The project is part of a bigger institution, Sinai Media Production, that seeks to become Sinai’s number one media network, with a TV channel, a news website for investigative reports and social stories, and perhaps, later on, a dedicated radio station.
A View into the Sinai
Sinai Now was launched by Ayman Mohsen, a young reporter and documentary filmmaker who studied media and journalism at Sinai University. After graduating in 2010, he began working in media and now works as the office manager for a private Egyptian daily newspaper.
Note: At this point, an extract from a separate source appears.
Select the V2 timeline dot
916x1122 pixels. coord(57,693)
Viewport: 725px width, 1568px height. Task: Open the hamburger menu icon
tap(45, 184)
The problem he decided to tackle is simple, he explains. "Local media largely lacks credibility when it comes to covering events in Sinai, because it focuses on the negative aspects, thus molding an exaggerated image of the Sinai and its people."
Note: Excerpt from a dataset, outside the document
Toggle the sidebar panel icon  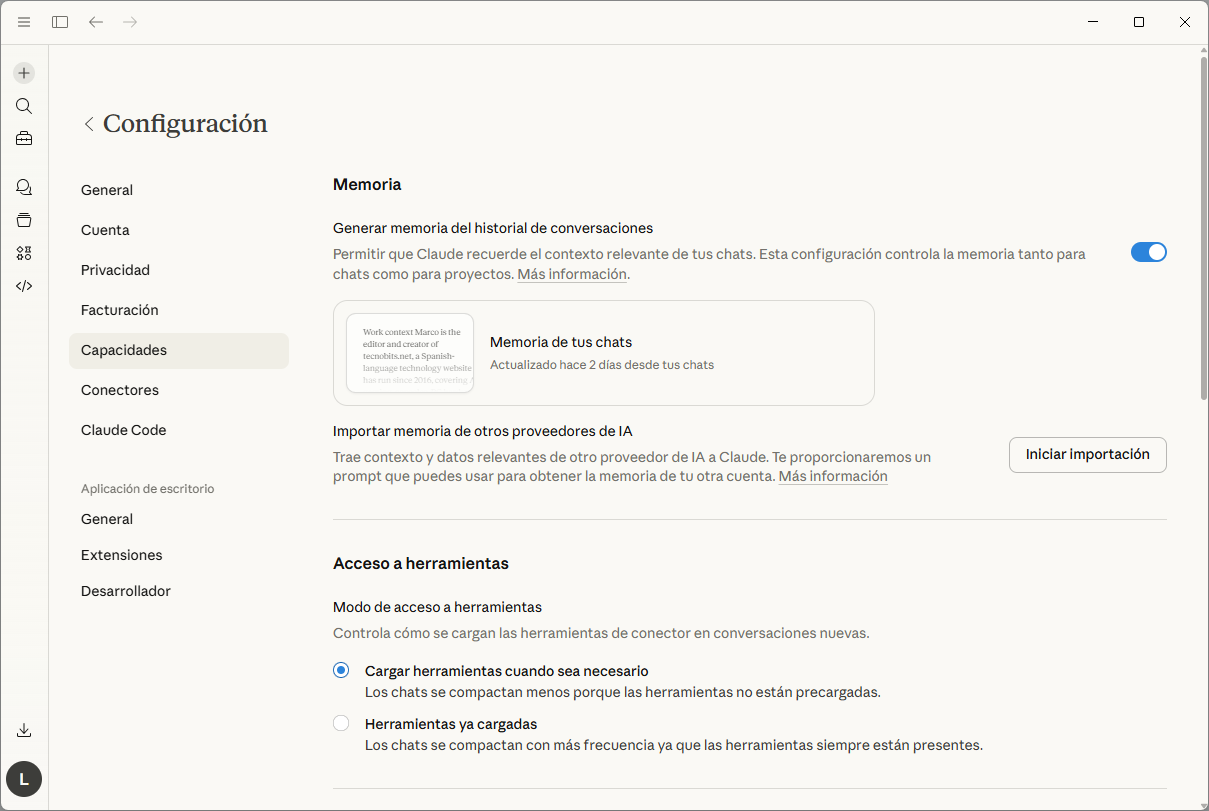(x=60, y=22)

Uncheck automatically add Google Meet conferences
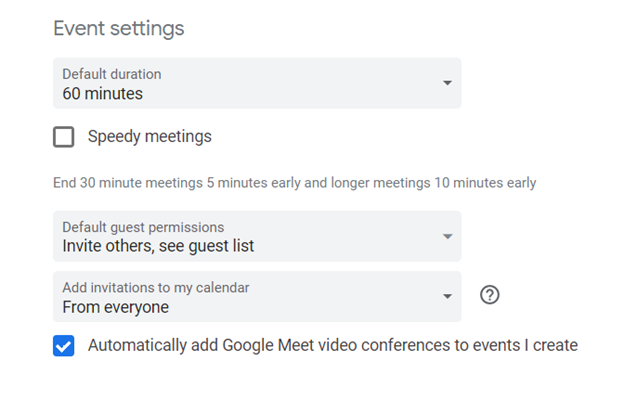pos(63,346)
Following the Egyptian revolution in 2011, Mohsen decided to launch his local network from Sinai in order to reveal the ordinary lives of Sinai citizens to a global audience. His team of around fifteen reporters and activists designed a series of programs that include “Huna Sinaa” (Here is Sinai), which tells the story of the Sinai's history, “Sinai, man and heritage," which reveals the Sinai society’s customs and traditions, and “KalaSinkov," which tackles politics in the peninsula, while “Tokh fil Khroo” is a sarcastic comedy program, just as the title suggests – a Sinai proverb meaning “Gibberish.” Last but not least, “Muslim... But” discusses moderate Islam.
Security Hindrances
Normally, commercial companies takes only a day to be officially listed in the commercial register – or so is the case in Cairo. In the Sinai, Egypt's most remote corner, the registration process can take as long as four months.
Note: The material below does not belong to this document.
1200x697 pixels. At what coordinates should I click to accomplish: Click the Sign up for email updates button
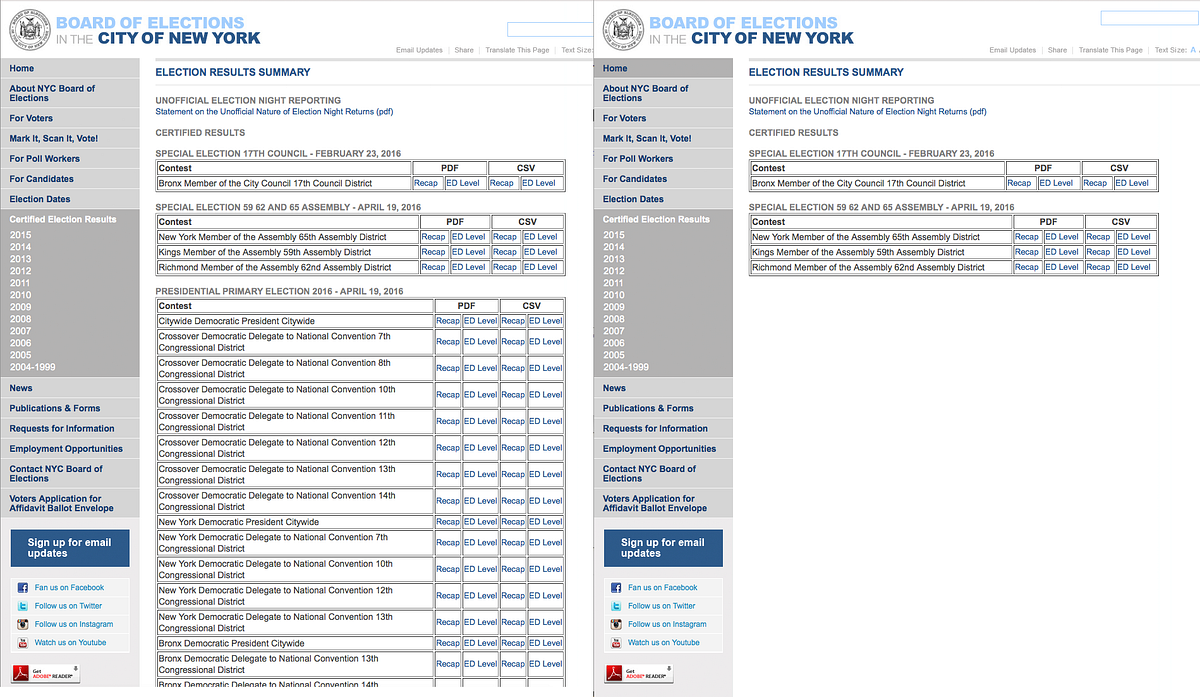point(69,547)
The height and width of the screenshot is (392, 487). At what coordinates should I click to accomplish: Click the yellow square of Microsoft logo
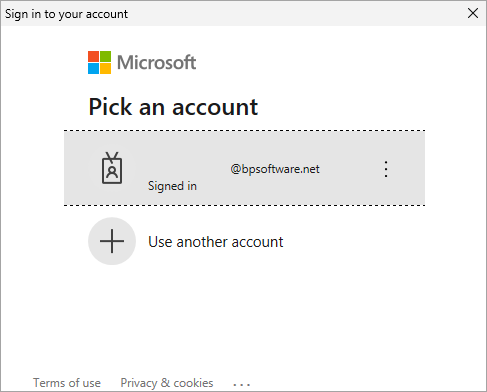[x=106, y=69]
Despite its focused subject matter, Sinai Now is not targeting
the local population, for whom internet is not often the primary
mode of consuming news. Mohsen says he plans an English website and
wishes to “broadcast Sinai to the world,” showcasing its language,
heritage and fashion.
When it comes to funding, the team is currently financing the
project out of pocket, leveraging the founders' investment and
in-kind contributions from the team, mostly in the form of high-end
HD cameras used for filming reports and programs. The team has also
set up its own recording studio.
Their main expenses beyond startup costs now mostly include travel and transportation in North and Central Sinai. These expenses will expand as they grow to include south Sinai, extending the project’s geographic coverage to nearly 61,000 square kilometers, but the team is continuing to plan expansion as they roll out a new revenue stream in advertising.
Developmental Media
The entire team works on a volunteer basis for now, but Mohsen expects the project to attract local advertising revenue. Mohsen is also taking a long-term view, hoping to have "Sinai Now" support local sustainability by promoting local products, as he also works to make the site profitable. “We need to build small projects and help Sinai products, such as olive oil, clementines or Sinai clothing, reach all corners of Egypt and even foreign markets." he says. "This will help create jobs for Sinai youth," who are often without steady income streams and heavily dependent upon tourism.
This approach to supporting the community may mean that Sinai Now deviates from a traditional media role, becoming one of a new brand of experimental media outlets in the Middle East- Syria Deeply, which aims to cover the conflict in Syria in context- is another. But perhaps in the Sinai at least, no local media will be able to preserve complete independence as long as it creates new ways for generating profit in Egypt's most isolated corner.